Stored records
--- START ---

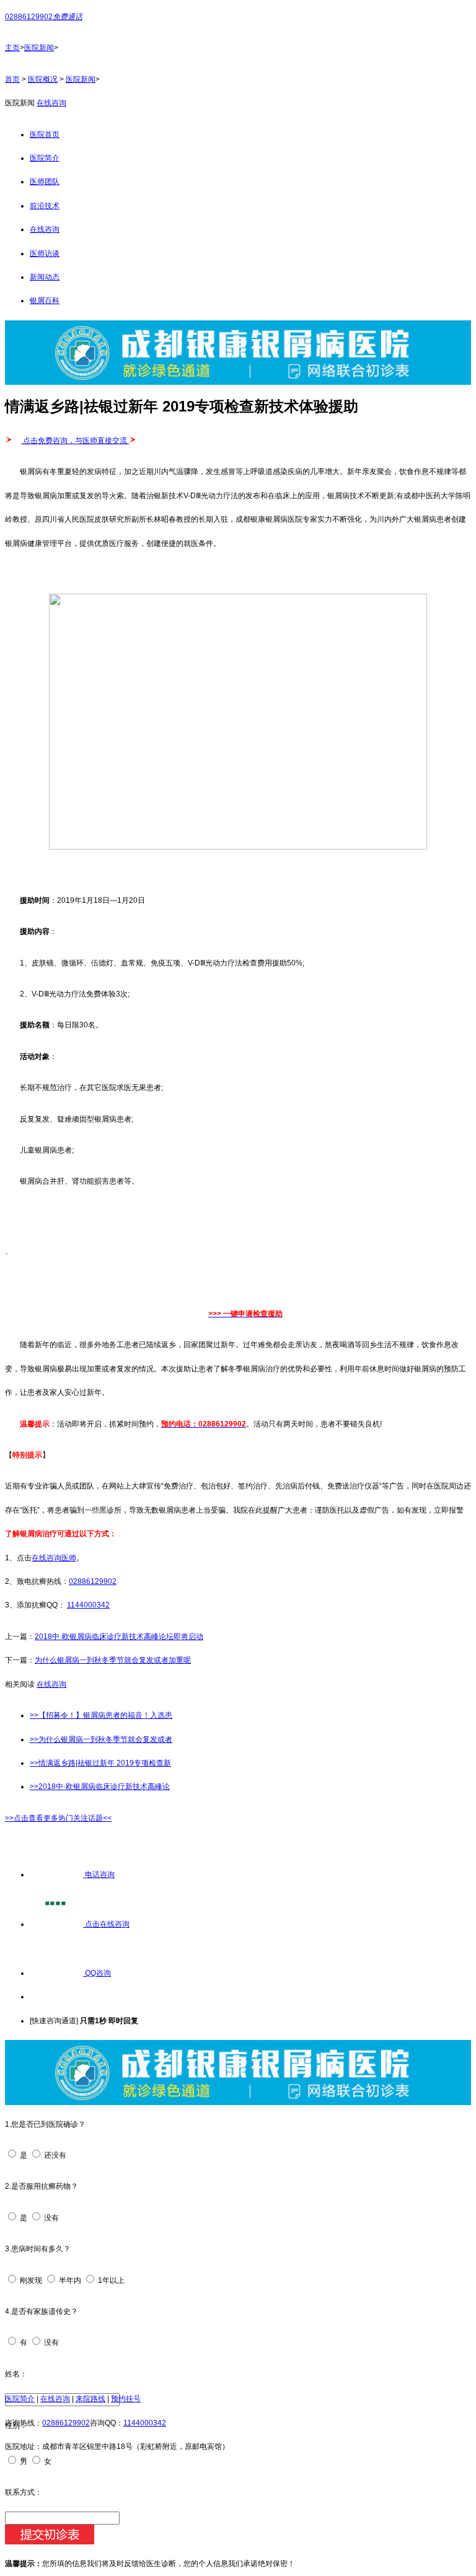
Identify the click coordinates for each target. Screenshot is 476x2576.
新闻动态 (45, 277)
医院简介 (45, 158)
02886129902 (93, 1581)
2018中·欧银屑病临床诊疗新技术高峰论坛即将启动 (119, 1636)
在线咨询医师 (54, 1558)
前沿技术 (45, 205)
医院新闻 (39, 47)
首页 (12, 79)
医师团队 (45, 181)
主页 (12, 47)
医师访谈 (45, 253)
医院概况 (43, 79)
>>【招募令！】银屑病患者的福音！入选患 (101, 1715)
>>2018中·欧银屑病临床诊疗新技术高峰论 (100, 1786)
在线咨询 (51, 103)
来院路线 (90, 2398)
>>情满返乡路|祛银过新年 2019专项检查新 (100, 1763)
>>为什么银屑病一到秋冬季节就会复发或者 (101, 1739)
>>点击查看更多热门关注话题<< (58, 1818)
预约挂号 (126, 2398)
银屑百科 (45, 300)
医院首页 (45, 134)
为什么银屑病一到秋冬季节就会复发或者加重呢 (113, 1660)
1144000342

--- END ---

→ **ASSIGNMENT**
All lines from the one holding "医院概况 (43, 79)" through the end of the entries need to be given again exactly. Leave out the others.

→ **OUTPUT FOR THIS EXERCISE**
医院概况 (43, 79)
>>【招募令！】银屑病患者的福音！入选患 (101, 1715)
>>2018中·欧银屑病临床诊疗新技术高峰论 (100, 1786)
在线咨询 (51, 103)
来院路线 (90, 2398)
>>情满返乡路|祛银过新年 2019专项检查新 (100, 1763)
>>为什么银屑病一到秋冬季节就会复发或者 (101, 1739)
>>点击查看更多热门关注话题<< (58, 1818)
预约挂号 (126, 2398)
银屑百科 (45, 300)
医院首页 (45, 134)
为什么银屑病一到秋冬季节就会复发或者加重呢 (113, 1660)
1144000342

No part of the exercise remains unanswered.